Question

my program is supposed to do 3 operations: 1.insert 2.delete 3.show using a Doubly-linked list... I have a problem in delete function. here is the code:

void List::del()
{
    int num;
    Node *Aux1=first;
    Node *Aux2=NULL;
    if(isempty())
        cout<<"List is Empty!"<<endl;

    else
    {
        cout<<"Enter the number that you want to DELETE:"<<endl;
        cin>>num;
        while(Aux1->info!=num && Aux1 != NULL)
        {
            Aux2=Aux1;
            Aux1=Aux1->left;
        }
        if(Aux1!=NULL)
        {
            if(Aux2!=NULL)
            {
                if(Aux1->left==NULL)
                    Aux2->left=NULL;
                else
                {
                Aux2->left=Aux1->left;
                Aux1=Aux1->left;
                Aux1->right=Aux2;
                }
            }
            else
            {
                first=Aux1->left;
                //first->right=NULL;
            }
        }
        system("pause");
    }
}

In delete function I want to find the number that the user wants to remove and then remove it from the list... the problem is when the user enters a number that does not exist in the list!! In this case, I want my program not to do nothing on the list and not to remove any item from the list. but when it happens, I encounter this error:

App Crash Window

what's wrong with my code? ;-?

Was it helpful?

Solution

Your while loop is dereferencing the NULL pointer before it checks if it is NULL. You need to change your loop to this:

while(Aux1 != NULL && Aux1->info!=num)

OTHER TIPS

The problematic part is the following part:

    while(Aux1->info!=num && Aux1 != NULL)
    {
        Aux2=Aux1;
        Aux1=Aux1->left;
    }

You dereference Aux1 before checking if it is NULL. Hence, you will get a segmentation fault in this loop.

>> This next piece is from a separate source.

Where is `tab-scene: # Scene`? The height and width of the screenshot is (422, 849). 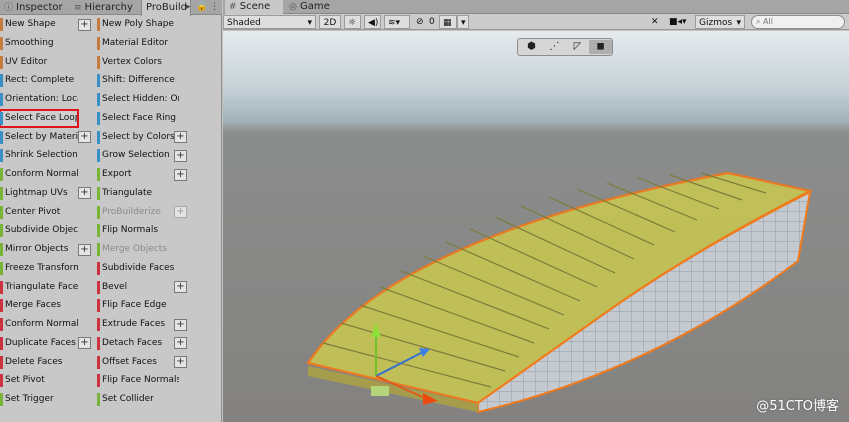 tab-scene: # Scene is located at coordinates (254, 7).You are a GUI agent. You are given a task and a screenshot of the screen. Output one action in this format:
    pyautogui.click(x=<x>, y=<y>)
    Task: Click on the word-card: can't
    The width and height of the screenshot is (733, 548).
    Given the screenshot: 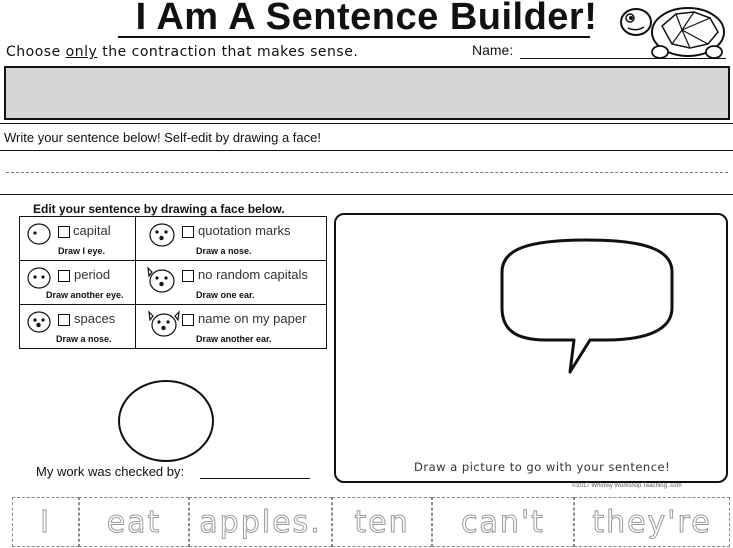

However, there is a more serious problem with your data structure.

Firstly, your field names are a bit weird. Usually, doubly linked lists have a prev and next pointer, for the preceding and following element, respectively.

Secondly, you don't actually count the items but rely on their info field. But you never update this field, so after a while, this ID will become meaningless and fragmented.

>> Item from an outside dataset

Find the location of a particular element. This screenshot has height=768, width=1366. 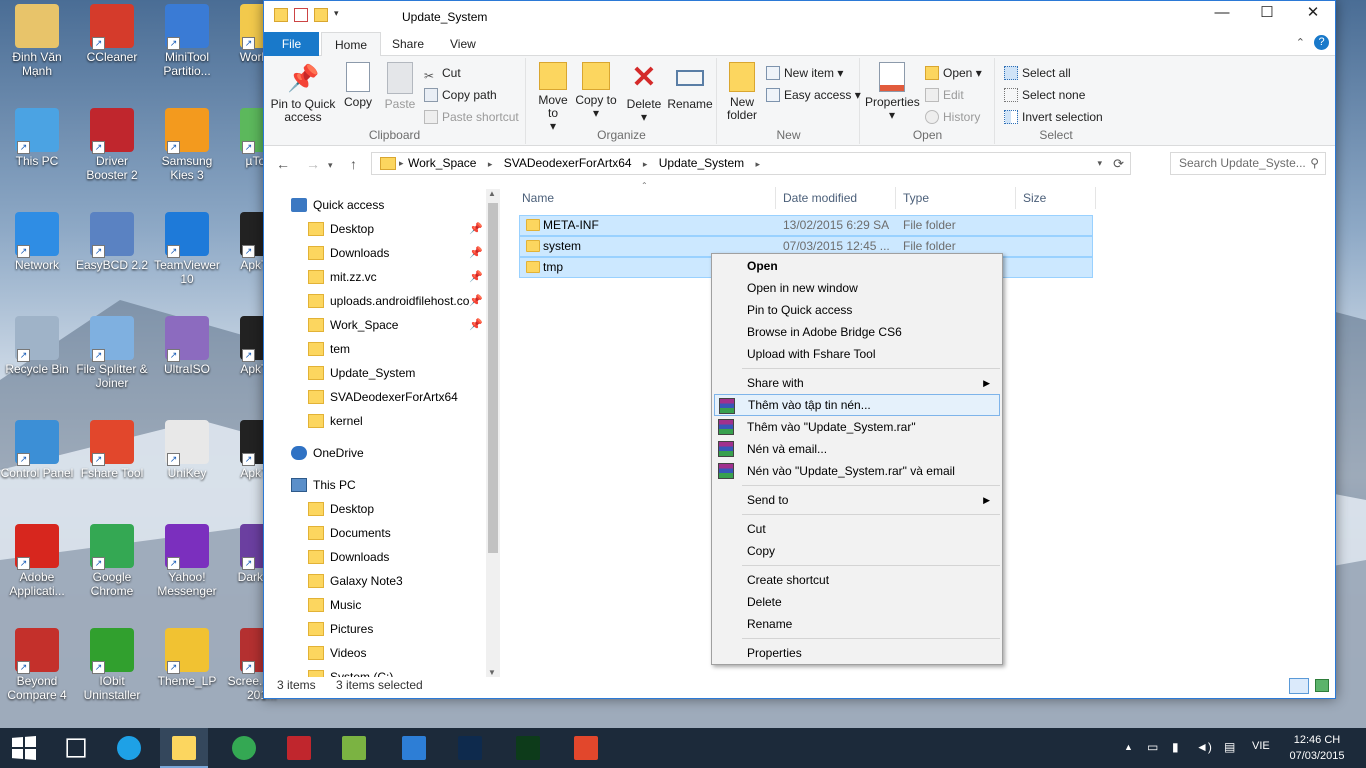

Consider the case where a user has entered five nodes:

0 --> 1 --> 2 --> 3 --> 4

Now you call delete(2):

0 --> 1 --> 3 --> 4

Now your user has to either get all the IDs presented and choose the right one, in which case your segmentation fault will occur -- what happens now if the user calls delete(2) again? Usually, one would not delete nodes by magic ID number, but instead have a function that takes a pointer to the node which needs to be deleted.

NodePayload* delete(Node* node)

This would then delete the appropriate node and optionally return a pointer to the actually deleted node/or its payload. Because usually for memory-management reasons, your List class might allocate Nodes, but not their payloads, so users can use the List with their allocated custom payloads.